Below are examples of how we use ‘converse’ in a sentence.

  1. This theory that our teacher is discussing right now is the converse of what she taught us a while ago. I know it can get confusing, but you can think of the two theories as opposites instead.
  2. I know that we both have converse opinions. However, even if we don’t hold the same insights all the time, let’s try to keep things professional, especially for the other guests present here.
  3. Though coming to an agreement is essential, let’s also try to bring converse ideas to the table. It may allow us to see aspects of the project that we didn’t see before.
  4. I know you say that you’re okay, but I can see from your eyes alone that the converse of what you’re saying is true.
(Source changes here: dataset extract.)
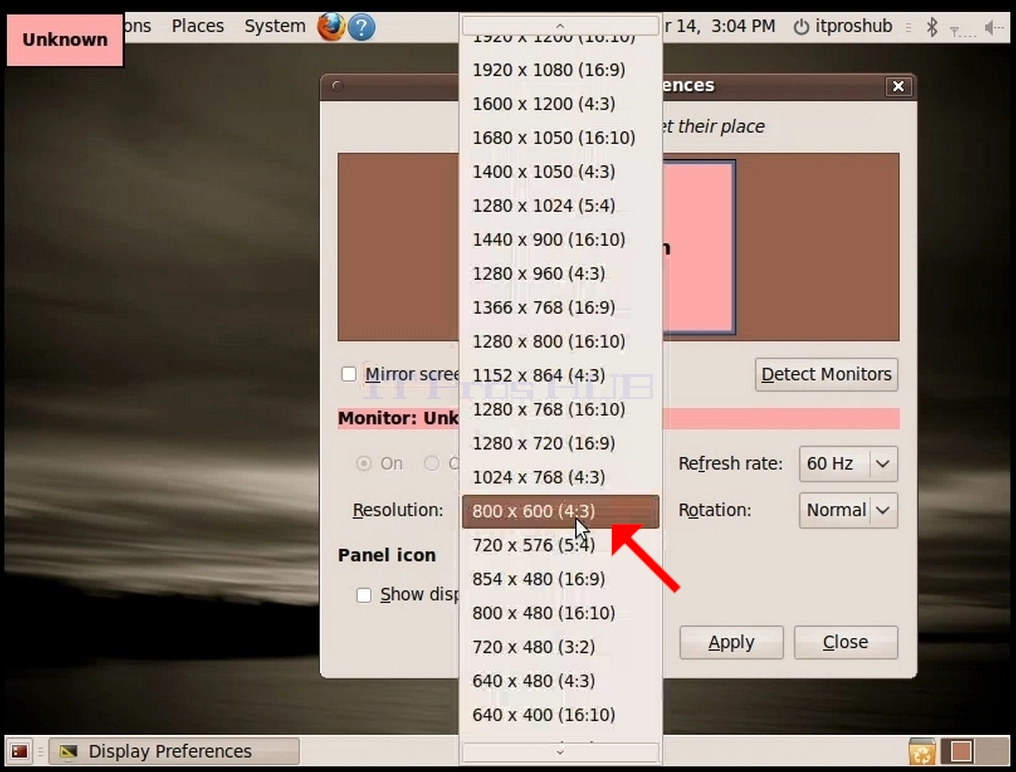Expand the Refresh rate 60 Hz dropdown

848,463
You’re not okay, and even that’s okay.
  5. Maria doesn’t want to converse with us. I guess she is still upset over the mistake that we made. We should apologize to her again.

What Does ‘Reverse’ Mean?

We use ‘reverse’ as a verb, a noun, or an adjective. As either of the three, it has something to do with being the opposite of a particular thing. It can be opposite in direction, going the opposite way, or being opposite of what was expected.

According to the Cambridge Dictionary, ‘reverse’ can mean:

  • ‘to change the direction, order, position, result, etc. of something to its opposite,’ or
  • ‘the opposite of what has been suggested,’ or
  • ‘opposite to what has just happened, or to what is usual or expected, or
  • ‘the method of controlling a vehicle that makes it go backward.’

Below are examples of how we use ‘reverse’ in a sentence.

  1. You’re doing the reverse of what I said. I clearly said to go left, not right. Now, we’re getting lost and getting late for the meeting. I’m just hoping we can find our way soon.
  2. When the judges announced the results, I was so shocked. It was the reverse of what I had in mind. I thought that Heidi would win, but June won instead!
  3. Since you know how to move forward, let’s try moving backward now. Put the car in reverse. Then, turn the wheel in the opposite direction as a while ago.
  4. The second chorus has the same dance steps as the first chorus. The only difference is that you need to dance it in reverse order. So, the step backward comes first.
  5. To change things up, our teacher reversed the order for recitation. Student number twenty comes first, and student number one comes last. It was an advantage for me because I was student number five.

Are ‘Inverse,’ ‘Converse,’ And ‘Reverse’ Interchangeable?

‘Inverse,’ ‘Converse,’ and ‘Reverse’ are interchangeable because they are synonymous adjectives that all describe being the opposite of something. However, there are limitations to this because it’s not all the time that the three words are appropriate for the given context. So, it’s best to use the most appropriate word.

‘Inverse’ is most appropriate for variables and amounts. ‘Converse’ is utilized for abstract ideas and theories. And, ‘reverse’ is best used for rankings, directions, or order.

Here’s an example of a context where we can interchange them.

  • What was executed was the total converse of what we initially planned.
  • What was executed was the total inverse of what we initially planned.
  • What was executed was the total reverse of what we initially planned.

Here’s an example of a context where we cannot interchange them.

  • Original Sentence: Put the car on reverse. Let’s get out of this slot and park on a new one.
  • Awkwardly Interchanged: Put the car on converse. Let’s get out of this slot and park on a new one.
  • Awkwardly Interchanged: Put the car on inverse. Let’s get out of this slot and park on a new one.

Is ‘Inverse,’ ‘Converse,’ Or ‘Reverse’ Used The Most?

According to the Google Ngram Viewer, ‘reverse’ is used the most, followed by ‘inverse’ and ‘converse.’ It is most probably because ‘reverse’ is the most flexible to use in any given situation, compared to the other adjectives. We use ‘reverse’ more freely and more often in casual interactions.

Inverse vs. Reverse vs. Converse english usage

Another factor is probably because ‘reverse’ can refer to the part in the gearstick in a car that lets it drive backward. Because of this, ‘reverse’ is used more often than the other two adjectives.